▸ **PROVIDED RECORDS**

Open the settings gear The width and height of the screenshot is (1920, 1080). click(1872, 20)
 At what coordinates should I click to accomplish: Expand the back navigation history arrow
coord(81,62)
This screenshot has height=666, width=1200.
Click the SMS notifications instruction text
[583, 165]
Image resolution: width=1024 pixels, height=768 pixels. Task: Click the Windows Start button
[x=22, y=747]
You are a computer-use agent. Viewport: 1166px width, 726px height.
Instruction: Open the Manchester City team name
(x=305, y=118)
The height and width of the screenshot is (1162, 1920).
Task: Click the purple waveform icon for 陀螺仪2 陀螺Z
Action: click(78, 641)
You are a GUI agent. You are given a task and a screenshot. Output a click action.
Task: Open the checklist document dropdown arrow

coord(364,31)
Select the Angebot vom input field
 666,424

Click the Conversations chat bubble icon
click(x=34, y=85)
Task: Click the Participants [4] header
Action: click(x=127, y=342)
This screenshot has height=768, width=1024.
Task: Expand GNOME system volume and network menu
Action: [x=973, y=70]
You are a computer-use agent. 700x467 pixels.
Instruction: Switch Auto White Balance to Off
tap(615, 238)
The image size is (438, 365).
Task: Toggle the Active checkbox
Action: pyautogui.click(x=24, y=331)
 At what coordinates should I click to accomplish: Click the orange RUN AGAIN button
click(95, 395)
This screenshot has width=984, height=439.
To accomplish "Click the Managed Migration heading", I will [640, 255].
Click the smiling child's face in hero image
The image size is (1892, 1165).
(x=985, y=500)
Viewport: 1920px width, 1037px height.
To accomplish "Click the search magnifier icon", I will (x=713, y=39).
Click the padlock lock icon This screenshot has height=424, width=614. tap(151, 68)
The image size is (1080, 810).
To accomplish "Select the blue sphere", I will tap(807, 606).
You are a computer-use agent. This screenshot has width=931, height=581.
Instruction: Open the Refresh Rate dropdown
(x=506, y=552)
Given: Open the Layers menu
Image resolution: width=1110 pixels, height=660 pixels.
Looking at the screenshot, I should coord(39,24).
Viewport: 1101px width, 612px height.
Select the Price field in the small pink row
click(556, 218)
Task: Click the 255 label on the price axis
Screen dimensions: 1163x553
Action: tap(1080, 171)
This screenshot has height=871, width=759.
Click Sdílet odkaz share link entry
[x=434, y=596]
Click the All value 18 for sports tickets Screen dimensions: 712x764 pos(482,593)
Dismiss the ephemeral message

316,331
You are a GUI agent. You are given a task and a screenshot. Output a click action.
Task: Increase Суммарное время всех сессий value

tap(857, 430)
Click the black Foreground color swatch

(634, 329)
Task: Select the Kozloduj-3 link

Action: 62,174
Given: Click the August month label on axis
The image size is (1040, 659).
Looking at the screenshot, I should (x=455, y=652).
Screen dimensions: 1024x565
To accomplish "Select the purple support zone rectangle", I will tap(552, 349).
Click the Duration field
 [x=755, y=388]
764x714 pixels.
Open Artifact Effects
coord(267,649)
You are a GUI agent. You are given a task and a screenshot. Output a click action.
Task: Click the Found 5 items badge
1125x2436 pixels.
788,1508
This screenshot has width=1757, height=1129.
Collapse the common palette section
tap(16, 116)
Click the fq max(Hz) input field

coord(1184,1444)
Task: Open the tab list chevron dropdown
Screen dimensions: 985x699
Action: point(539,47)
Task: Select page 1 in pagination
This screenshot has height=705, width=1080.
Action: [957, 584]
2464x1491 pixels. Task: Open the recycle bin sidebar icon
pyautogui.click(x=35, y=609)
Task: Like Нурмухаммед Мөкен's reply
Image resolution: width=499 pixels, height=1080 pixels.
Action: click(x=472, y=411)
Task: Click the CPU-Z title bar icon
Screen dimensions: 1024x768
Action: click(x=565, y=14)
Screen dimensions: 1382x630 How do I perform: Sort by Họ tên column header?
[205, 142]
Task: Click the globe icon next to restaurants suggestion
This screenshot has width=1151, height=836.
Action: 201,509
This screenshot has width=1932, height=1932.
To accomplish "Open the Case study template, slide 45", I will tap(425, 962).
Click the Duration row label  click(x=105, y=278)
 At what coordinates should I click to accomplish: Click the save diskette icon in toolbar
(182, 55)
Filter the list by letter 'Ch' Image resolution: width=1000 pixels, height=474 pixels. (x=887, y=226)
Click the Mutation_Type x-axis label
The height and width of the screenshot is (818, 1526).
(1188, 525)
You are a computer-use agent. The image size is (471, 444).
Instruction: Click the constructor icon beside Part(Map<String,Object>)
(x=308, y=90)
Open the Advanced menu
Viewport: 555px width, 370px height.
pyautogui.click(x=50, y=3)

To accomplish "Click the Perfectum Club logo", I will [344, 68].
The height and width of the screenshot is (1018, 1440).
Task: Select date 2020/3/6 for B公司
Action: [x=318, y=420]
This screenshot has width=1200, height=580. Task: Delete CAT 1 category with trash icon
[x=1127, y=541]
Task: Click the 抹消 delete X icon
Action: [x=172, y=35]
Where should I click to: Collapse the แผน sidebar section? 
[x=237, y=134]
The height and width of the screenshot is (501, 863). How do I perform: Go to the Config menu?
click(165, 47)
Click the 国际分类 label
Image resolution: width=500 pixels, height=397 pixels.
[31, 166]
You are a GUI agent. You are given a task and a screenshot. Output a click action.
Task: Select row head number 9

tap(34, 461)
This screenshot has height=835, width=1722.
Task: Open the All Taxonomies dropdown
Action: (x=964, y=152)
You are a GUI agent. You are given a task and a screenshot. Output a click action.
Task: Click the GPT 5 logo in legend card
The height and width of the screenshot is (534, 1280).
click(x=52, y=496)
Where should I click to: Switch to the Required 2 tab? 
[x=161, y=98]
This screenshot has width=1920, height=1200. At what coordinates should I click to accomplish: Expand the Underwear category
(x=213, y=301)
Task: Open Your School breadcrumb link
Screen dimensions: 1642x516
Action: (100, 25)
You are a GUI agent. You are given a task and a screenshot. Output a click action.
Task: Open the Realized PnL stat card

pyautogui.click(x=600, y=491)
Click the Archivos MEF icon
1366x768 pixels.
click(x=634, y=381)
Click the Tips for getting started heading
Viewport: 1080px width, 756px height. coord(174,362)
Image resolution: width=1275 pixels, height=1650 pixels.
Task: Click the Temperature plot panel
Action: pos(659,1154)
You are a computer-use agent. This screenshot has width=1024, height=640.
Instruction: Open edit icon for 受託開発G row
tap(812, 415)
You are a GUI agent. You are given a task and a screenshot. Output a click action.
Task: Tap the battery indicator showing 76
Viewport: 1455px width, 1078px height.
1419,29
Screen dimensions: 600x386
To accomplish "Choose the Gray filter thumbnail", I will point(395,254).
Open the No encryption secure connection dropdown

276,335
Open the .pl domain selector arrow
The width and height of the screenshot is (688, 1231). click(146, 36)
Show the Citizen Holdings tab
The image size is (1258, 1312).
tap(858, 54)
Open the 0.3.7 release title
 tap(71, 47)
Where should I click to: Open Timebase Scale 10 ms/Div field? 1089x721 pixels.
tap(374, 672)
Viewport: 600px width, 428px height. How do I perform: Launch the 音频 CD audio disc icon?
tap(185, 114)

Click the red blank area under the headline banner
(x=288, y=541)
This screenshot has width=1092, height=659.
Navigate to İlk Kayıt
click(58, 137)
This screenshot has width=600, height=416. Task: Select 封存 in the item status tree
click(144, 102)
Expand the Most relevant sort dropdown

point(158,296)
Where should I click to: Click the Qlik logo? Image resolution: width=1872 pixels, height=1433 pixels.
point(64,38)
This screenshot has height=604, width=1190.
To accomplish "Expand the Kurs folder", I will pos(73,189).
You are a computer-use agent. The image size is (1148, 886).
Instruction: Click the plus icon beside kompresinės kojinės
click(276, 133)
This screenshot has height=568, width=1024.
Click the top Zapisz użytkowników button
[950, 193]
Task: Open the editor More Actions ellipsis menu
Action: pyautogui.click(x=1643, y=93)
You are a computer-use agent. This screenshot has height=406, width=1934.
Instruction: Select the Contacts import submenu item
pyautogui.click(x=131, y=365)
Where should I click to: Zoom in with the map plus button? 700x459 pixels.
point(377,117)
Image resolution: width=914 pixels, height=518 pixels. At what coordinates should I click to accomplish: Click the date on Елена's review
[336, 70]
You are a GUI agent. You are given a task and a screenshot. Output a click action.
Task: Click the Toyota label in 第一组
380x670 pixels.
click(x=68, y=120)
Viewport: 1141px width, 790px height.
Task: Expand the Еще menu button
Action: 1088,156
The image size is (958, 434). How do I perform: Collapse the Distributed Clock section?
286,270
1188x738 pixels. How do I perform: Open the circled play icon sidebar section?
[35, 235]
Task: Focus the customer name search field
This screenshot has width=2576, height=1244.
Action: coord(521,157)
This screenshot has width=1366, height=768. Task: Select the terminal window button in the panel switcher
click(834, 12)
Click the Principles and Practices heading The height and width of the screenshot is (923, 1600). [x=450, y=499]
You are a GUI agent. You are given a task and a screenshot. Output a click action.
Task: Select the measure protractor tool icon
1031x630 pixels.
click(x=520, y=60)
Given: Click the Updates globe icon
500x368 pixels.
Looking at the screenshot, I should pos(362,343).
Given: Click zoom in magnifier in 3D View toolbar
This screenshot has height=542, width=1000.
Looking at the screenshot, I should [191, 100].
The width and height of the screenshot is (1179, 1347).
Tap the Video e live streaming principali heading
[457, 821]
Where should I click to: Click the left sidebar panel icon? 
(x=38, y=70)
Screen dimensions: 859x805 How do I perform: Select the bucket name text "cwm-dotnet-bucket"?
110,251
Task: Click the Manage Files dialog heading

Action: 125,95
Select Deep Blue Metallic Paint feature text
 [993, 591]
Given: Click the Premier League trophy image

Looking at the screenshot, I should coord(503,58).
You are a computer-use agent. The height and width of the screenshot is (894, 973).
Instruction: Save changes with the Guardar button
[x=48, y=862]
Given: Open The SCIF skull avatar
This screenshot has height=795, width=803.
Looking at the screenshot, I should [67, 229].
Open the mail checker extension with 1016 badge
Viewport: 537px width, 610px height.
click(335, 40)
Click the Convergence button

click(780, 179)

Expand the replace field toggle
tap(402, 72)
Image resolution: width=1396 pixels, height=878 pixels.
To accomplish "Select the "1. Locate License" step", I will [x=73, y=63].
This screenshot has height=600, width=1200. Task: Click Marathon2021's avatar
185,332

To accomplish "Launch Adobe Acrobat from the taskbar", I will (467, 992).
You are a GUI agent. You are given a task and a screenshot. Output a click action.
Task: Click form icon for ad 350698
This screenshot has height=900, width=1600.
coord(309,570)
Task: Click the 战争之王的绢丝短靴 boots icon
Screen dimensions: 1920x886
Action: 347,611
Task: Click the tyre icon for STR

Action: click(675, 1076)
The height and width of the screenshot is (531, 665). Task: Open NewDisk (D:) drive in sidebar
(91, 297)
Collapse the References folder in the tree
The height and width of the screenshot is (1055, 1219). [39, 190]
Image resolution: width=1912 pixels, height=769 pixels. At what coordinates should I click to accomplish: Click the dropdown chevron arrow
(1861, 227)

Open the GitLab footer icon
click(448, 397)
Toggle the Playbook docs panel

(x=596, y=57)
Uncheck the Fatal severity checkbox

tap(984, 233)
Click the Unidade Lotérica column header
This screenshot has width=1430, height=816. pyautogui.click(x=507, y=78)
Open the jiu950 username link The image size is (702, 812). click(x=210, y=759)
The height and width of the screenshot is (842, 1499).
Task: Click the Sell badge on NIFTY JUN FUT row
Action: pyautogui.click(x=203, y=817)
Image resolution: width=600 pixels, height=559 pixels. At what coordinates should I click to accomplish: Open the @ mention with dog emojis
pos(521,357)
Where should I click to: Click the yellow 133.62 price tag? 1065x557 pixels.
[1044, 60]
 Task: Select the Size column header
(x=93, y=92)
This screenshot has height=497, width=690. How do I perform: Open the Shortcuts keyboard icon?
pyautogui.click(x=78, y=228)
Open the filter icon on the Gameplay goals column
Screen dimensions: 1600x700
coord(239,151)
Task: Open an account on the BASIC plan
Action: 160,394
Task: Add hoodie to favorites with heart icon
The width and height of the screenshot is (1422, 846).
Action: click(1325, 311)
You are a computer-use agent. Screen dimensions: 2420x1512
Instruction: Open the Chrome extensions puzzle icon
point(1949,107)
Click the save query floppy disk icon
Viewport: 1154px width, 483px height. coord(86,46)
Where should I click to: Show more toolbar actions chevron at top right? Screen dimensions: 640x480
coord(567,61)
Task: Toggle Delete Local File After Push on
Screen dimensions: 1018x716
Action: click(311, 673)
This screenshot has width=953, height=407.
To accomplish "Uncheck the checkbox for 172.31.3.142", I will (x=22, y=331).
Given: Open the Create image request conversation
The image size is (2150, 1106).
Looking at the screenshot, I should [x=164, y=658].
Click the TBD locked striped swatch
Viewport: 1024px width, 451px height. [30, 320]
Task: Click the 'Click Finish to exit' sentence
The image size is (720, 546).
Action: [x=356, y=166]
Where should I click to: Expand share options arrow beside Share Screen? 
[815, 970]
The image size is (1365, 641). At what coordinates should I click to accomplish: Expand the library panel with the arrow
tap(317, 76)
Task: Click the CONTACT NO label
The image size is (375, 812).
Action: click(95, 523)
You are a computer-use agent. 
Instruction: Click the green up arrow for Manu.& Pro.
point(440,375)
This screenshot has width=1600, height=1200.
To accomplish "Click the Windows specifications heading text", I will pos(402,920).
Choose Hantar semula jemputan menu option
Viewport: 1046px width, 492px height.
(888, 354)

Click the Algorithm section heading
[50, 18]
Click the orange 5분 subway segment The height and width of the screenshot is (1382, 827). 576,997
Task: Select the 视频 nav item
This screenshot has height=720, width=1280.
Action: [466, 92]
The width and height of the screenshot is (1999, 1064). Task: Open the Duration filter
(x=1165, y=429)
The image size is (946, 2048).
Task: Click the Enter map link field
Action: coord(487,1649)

▸ **EXERCISE**
Reproduce the listing verbatim, starting at the line containing "Image resolution: width=600" and ending at the line containing "point(440,375)", with both of those lines included.

▸ **SOLUTION**
Image resolution: width=600 pixels, height=559 pixels. At what coordinates should I click to accomplish: Open the @ mention with dog emojis
pos(521,357)
Where should I click to: Click the yellow 133.62 price tag? 1065x557 pixels.
[1044, 60]
 Task: Select the Size column header
(x=93, y=92)
This screenshot has height=497, width=690. How do I perform: Open the Shortcuts keyboard icon?
pyautogui.click(x=78, y=228)
Open the filter icon on the Gameplay goals column
Screen dimensions: 1600x700
coord(239,151)
Task: Open an account on the BASIC plan
Action: 160,394
Task: Add hoodie to favorites with heart icon
The width and height of the screenshot is (1422, 846).
Action: click(1325, 311)
You are a computer-use agent. Screen dimensions: 2420x1512
Instruction: Open the Chrome extensions puzzle icon
point(1949,107)
Click the save query floppy disk icon
Viewport: 1154px width, 483px height. coord(86,46)
Where should I click to: Show more toolbar actions chevron at top right? Screen dimensions: 640x480
coord(567,61)
Task: Toggle Delete Local File After Push on
Screen dimensions: 1018x716
Action: click(311, 673)
This screenshot has width=953, height=407.
To accomplish "Uncheck the checkbox for 172.31.3.142", I will (x=22, y=331).
Given: Open the Create image request conversation
The image size is (2150, 1106).
Looking at the screenshot, I should [x=164, y=658].
Click the TBD locked striped swatch
Viewport: 1024px width, 451px height. [30, 320]
Task: Click the 'Click Finish to exit' sentence
The image size is (720, 546).
Action: [x=356, y=166]
Where should I click to: Expand share options arrow beside Share Screen? 
[815, 970]
The image size is (1365, 641). At what coordinates should I click to accomplish: Expand the library panel with the arrow
tap(317, 76)
Task: Click the CONTACT NO label
The image size is (375, 812).
Action: click(95, 523)
You are a computer-use agent. 
Instruction: Click the green up arrow for Manu.& Pro.
point(440,375)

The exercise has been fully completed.